- You're really a Microsoft shill, aren't you?
- But Microsoft did pay you, right?
- You hate Linux, though?
- And you think we should all use Windows?
- I am surprised you didn't mention UNIX security. What do you think of capability-oriented systems?
- You criticize UNIX and say that Mach has some features it lacks, but isn't Mach a form of UNIX?
- Putting wildcard expansion in the shell isn't a bug, its a feature.
- You advocate message passing microkernels, but aren't they really expensive?
- With what do you propose we replace UNIX?
5. I am surprised you didn’t mention UNIX security. What do you think of capability-oriented systems?
Every so often someone sits down and says to himself, "Security isn’t complicated enough. What would be really good would be if no one understood how to do it properly."
One thing the Windows kernel does really well is security. Every single object has an associated access control list, which allows fine-grained access control to pretty much anything. The average user’s response to this is to decide it’s too complicated to understand, and that the simplest thing to do is set everything to full access.
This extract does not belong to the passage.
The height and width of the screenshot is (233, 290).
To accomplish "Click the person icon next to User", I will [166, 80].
UNIX, in contrast, has a very stupid security model. File permissions are simple, and many other things are very coarse-grained—you are either root, or you can’t do them. Some more complicated things have been built on top, but often these get disabled. In spite of this, UNIX systems remain more secure.
Someone will, no doubt, point out that VMS has a similar security system to Windows, and an even better security record than Windows. I would argue that this is due to three factors:
- VMS administrators tend to be more experienced.
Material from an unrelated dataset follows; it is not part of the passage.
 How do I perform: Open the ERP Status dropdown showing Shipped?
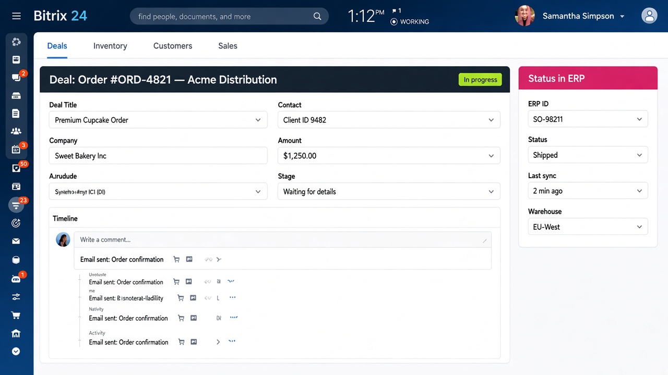click(x=588, y=155)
- VMS is a much more mature code base than most other systems.
- Very, very few crackers would know what to do with a compromised VMS box if someone gave them one, so they don’t even try.
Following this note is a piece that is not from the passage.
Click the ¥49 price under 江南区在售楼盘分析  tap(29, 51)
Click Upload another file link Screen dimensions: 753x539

My current favorite UNIX system is OpenBSD, which has a reputation for security. Part of the reason for this is that they have an aggressive policy of code review. Another, more significant, part is their attitude to security, which can be summed up by their slogan "Secure by Default." If the user is required to do anything to secure the system, then it’s not secure. If the user is required to unsecure the system in order to use it, then it is not secure.
Designing a good capability-oriented security system is typically viewed as an operating systems problem. It is not. Capability-oriented systems have been around for a while. Even UNIX is getting similar features in the form of things like TrustedBSD, Trusted Solaris, and SELinux. The real problem is designing a user interface that is both easy to use and doesn’t encourage the user to just click OK when a random piece of malware asks for all permissions. Until this problem is solved, I am skeptical about capability models, and very few people in the capability community seem willing to admit that the problem exists, let alone address it.